LITA logo.
""Library & Information Technology Association

“The Future Is Now: Global Authority Control”

ACIG Program and Business Meeting—25th anniversary celebration

ALA Annual Meeting, Chicago, Illinois, July 13, 2009, 1:30—5:30

 

PROGRAM

 

Mary Mastraccio, ACIG chair, welcomed the audience.  In the interest of time, she did not make extensive introductions of speakers.

 

Tim Spalding (founder, LibraryThing)

Authority Control 2.0?

 

Spalding briefly described LibraryThing, software that allows individuals to catalog their personal libraries, but with features that encourage social networking and cooperative cataloging, as well as idiosyncratic projects, such as cataloging the libraries of dead people (e.g.
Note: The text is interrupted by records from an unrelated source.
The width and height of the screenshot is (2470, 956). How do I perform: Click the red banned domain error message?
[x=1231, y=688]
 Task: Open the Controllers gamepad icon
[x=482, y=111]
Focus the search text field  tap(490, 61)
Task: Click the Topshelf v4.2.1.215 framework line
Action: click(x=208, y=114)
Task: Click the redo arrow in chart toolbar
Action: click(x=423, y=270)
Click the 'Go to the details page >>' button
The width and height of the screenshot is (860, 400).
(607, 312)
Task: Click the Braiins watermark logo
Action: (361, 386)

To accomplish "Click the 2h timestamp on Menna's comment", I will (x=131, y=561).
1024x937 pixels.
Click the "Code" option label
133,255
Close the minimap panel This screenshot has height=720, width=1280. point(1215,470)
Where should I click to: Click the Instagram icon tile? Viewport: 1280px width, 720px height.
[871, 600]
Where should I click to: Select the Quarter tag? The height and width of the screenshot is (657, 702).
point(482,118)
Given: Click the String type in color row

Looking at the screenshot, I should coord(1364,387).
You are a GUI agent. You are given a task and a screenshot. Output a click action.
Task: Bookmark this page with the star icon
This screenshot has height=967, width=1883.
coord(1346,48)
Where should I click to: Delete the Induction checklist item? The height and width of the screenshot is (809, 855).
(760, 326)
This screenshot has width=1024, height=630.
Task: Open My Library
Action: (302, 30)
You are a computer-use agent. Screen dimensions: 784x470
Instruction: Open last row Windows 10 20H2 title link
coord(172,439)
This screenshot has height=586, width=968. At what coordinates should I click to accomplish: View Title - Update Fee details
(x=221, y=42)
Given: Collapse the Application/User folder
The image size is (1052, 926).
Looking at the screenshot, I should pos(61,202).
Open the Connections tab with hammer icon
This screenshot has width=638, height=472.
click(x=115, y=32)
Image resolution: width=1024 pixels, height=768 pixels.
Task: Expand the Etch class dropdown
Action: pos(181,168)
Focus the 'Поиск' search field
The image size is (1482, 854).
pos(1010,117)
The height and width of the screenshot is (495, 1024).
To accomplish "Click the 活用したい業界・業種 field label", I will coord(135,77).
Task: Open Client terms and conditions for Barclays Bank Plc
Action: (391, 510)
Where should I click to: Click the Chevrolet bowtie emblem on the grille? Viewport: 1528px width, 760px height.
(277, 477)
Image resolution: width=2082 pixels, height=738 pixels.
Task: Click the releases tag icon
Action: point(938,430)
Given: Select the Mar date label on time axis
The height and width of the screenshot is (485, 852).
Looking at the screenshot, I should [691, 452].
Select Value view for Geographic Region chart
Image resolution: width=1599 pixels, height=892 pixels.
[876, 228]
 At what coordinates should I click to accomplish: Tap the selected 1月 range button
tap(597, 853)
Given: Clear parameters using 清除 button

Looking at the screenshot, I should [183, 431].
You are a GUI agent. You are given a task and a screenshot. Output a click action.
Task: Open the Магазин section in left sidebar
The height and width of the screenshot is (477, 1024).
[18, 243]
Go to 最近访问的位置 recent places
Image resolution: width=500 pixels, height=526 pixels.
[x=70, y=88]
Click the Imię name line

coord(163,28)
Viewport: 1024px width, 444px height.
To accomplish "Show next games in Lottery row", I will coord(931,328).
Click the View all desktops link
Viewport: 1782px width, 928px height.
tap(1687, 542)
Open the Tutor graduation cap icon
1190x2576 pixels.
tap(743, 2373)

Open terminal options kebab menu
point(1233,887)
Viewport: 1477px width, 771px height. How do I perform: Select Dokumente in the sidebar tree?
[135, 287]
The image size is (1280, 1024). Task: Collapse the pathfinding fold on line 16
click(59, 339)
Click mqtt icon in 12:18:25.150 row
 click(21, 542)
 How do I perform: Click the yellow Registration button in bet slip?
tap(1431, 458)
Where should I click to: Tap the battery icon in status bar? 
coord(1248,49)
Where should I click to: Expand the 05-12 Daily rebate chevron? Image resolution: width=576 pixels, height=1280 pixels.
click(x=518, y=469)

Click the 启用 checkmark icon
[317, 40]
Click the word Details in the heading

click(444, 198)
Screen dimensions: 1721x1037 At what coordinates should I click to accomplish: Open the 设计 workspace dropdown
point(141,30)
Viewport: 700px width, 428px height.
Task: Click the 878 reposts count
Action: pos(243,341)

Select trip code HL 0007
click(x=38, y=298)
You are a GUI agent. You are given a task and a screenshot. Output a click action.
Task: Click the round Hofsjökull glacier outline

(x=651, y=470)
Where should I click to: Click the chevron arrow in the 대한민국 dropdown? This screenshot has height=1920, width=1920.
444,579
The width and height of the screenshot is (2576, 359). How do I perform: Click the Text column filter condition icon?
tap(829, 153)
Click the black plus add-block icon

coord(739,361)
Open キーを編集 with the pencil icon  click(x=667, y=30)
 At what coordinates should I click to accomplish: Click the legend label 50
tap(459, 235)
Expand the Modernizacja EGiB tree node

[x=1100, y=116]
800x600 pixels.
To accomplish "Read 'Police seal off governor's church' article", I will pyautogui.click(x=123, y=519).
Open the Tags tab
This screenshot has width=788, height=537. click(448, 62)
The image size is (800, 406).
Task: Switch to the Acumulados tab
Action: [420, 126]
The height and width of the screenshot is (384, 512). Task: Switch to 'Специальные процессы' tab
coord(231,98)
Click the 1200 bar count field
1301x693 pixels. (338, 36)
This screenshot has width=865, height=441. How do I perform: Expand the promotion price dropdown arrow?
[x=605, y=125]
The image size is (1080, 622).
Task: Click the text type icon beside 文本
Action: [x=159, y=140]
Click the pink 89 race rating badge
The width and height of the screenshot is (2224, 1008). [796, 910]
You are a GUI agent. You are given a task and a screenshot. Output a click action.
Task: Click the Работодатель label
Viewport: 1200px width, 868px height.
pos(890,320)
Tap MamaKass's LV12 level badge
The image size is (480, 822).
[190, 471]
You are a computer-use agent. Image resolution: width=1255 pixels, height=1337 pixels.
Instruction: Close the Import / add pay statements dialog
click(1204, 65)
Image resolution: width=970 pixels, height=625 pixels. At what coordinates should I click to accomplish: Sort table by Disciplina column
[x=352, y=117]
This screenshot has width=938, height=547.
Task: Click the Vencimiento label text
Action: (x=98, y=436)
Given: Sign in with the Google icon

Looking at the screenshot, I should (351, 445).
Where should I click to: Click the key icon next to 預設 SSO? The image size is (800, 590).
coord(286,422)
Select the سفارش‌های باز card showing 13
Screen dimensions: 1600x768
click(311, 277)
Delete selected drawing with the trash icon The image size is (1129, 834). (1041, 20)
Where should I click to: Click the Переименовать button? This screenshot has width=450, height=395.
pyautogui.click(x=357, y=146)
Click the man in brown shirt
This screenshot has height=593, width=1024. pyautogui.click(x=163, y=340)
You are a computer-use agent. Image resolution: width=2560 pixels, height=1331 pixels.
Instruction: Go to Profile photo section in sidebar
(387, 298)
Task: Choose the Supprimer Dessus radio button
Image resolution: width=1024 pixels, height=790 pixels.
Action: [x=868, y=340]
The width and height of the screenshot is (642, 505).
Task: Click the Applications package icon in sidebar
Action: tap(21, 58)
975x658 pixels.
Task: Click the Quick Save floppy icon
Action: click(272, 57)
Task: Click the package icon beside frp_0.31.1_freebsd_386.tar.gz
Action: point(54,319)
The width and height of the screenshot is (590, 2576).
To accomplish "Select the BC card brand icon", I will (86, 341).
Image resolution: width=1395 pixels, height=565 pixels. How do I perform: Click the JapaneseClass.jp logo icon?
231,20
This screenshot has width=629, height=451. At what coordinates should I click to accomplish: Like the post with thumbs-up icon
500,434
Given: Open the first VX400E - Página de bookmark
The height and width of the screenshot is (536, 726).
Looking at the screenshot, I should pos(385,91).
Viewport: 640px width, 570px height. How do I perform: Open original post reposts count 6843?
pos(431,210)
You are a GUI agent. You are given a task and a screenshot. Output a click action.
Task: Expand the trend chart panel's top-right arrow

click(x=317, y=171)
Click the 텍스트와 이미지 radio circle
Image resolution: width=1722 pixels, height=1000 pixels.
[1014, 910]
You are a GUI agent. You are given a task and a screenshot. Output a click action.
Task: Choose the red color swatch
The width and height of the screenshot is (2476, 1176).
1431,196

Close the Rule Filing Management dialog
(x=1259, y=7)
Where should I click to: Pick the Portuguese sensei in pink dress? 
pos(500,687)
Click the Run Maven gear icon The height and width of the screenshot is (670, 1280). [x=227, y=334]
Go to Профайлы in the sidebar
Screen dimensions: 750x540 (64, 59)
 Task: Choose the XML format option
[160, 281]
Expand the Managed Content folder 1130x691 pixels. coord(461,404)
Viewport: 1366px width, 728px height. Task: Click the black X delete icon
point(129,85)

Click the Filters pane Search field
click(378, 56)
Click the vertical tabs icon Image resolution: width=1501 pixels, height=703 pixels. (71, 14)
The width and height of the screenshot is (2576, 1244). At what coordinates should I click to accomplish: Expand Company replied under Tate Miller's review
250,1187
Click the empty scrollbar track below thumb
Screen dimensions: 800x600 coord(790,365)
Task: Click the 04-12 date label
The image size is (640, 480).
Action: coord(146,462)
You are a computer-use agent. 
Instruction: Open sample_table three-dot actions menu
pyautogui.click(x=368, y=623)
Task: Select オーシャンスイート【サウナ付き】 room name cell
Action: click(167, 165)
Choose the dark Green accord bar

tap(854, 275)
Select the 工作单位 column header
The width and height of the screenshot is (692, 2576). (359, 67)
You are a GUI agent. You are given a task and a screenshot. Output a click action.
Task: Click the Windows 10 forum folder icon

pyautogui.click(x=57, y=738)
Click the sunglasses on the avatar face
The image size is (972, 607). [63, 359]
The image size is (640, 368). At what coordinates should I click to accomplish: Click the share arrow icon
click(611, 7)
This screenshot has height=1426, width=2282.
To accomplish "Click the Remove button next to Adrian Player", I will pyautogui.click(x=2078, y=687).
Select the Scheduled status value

Thomas Jefferson, Marilyn Monroe).  A major feature of LibraryThing is the use of “tags,” or user-formulated- and supplied subject terms.  These are unstructured, non-hierarchical terms, and Spalding sees that as a strength.  53 million have been added; LibraryThing software aggregates them.  LibraryThing is not without authority control; the two major means are disambiguation and Common Knowledge.  Users participate in disambiguation through “combine” and “split” functions.  This can be done with authors, with works (Spalding seemed to regard a textual work with different titles in the same language and a textual work translated into different languages as equally eligible for combination), or with tags.  “Authorized forms” are established by usage.  One rule is that combined tags have to be alike in both meaning and usage.  All the changes made are logged, and can be reversed. Common Knowledge is a set of data stored in a fielded wiki; users can and do use it to record things that neither publishers nor catalogers would routinely provide (character names in a novel, related places and events).  1.5 million edits occur in Common Knowledge each year.  Authority control follows the Wikipedia model; though not enforced by software, rules are applied by “heads” (knowledgeable individuals in a field).  Spalding acknowledged shortcomings—data in LibraryThing is not always systematic or perfect; it is not immune to the “curse of either/or thinking;” and there is no good way to merge authority files.  He finished by admonishing librarians to see LibraryThing users as valuable allies—they care about the same things that we do.

 

Jeanne Spala (Civica/CMI—ILS vendor)

Global Authorities in the Local Catalog—(presentation on their ILS product)

 

Spala described authority control components in her company’s ILS, Spydus.  The catalog affords extensive use of external links to enriched content and Web 2.0 features (data from Google Books, Facebook, LibraryThing, etc.).  There is robust global-change software that allows for very granular changes.  It is designed for search and display of data in any language (the current list of supported languages is short).  The database supports multiple versions of MARC bibliographic records, though authority records are maintained in MARC21.

 

Michael Kreyche (Kent State U. systems librarian)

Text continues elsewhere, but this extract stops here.